At FEATHR we are on a mission to reclaim wallpaper an art form. Because it was once an art – and art changes the world.
Wallpaper is our way of doing it. That’s why we work with unexpected artists from all sorts of creative genres. That’s why we give these artists a blank canvas. That’s why we’ve set ourselves up to get the designs into your hands at a decent price. Because, just as William Morris said, “What business have we with art at all unless all can share it?”” So, wallpaper, we’re all sorry for having misused you for the last 80 years. But now we can make it up to you. Because once more there is wallpaper that is art – and it ain’t “just wallpaper”.
You don’t have to go too far back in time to find wallpaper working both as high art and as a tool of social revolution. Hold tight, here’s the history. Back in the 18th Century some people got rich. And they wanted their homes to look like the homes of the mega-rich, the aristocrats lording it around Europe. Unable to afford actual tapestries, they jumped on some new printing technology developed by Christophe-Philippe Oberkampf & Louis-Nicolas Robert and started lining their walls with this new fad. And, wow, what they did hang. They didn’t plump for roses scattered tastefully in beige. Instead this new European middle class used wallpaper to display high art – pieces like the 1804 20-strip wide mural panorama Sauvages de la Mer du Pacifique (Savages of the Pacific) by Jean Gabriel Charvet.
Soon, everyone wanted in on this trend. Suppliers and styles exploded. Some name are still with us, but many, like the wonderfully named Blanchard & Curry, have gone. Then the came the revolutionary. William Morris might seem like an unlikely revolutionary now – especially as the chintzy floral patterns he’s famed for now recall the chink of tea cups on saucers, rather than blade on blade. But a revolutionary and anarchist he was. Driven by anger at inequality, he believed real art could not exist whilst people were divided into ‘cultivated’ and ‘uncultivated’ classes. His mission was to put art everywhere, in how towns were built, houses designed, in every detail – including the walls.
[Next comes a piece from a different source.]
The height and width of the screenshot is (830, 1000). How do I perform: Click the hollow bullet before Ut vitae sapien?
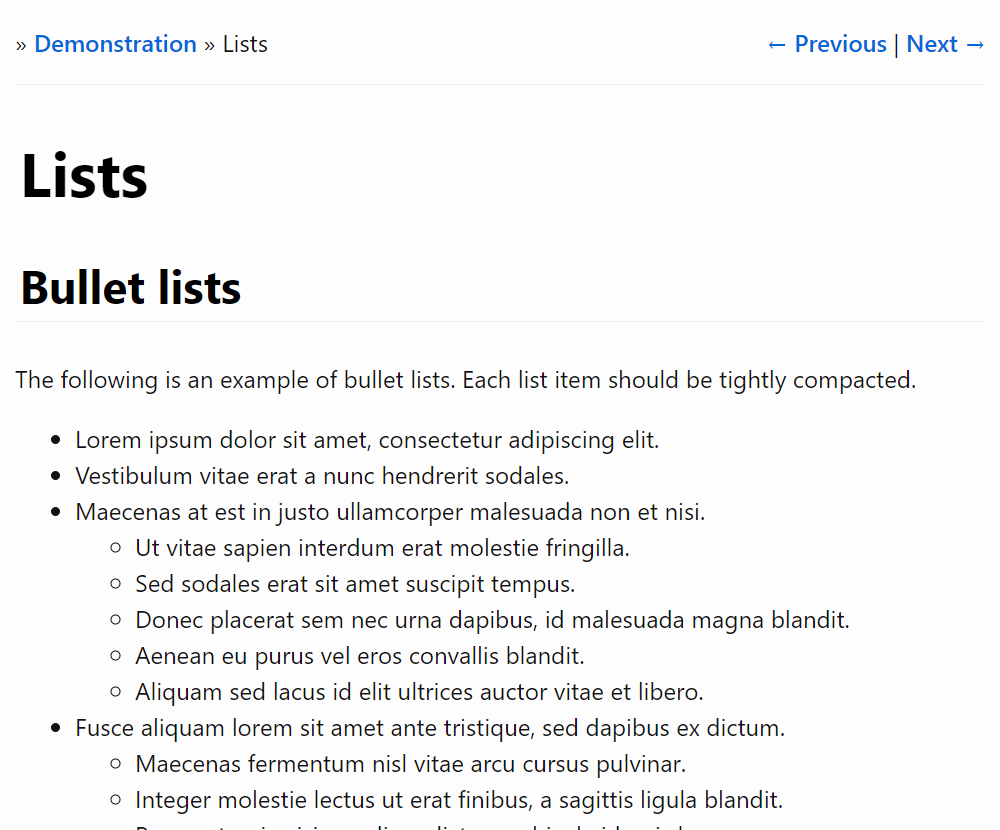[116, 548]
Perhaps he was too successful? The revolutionary Arts and Craft movement he founded, segued into suburban chintz and wallpaper went with it. Disappearing, you could say physically and metaphorically, into beige. But now it’s time to make it mean something again. Like William Morris, we believe that art can change the world – in fact, that only art can change the world. And there’s a lot to change. It’s full of MEH and decoration: the Kardashians, X-Factor, chain coffee shops – they’re the decoration that fills the everyday. And it’s time to fight back with more art.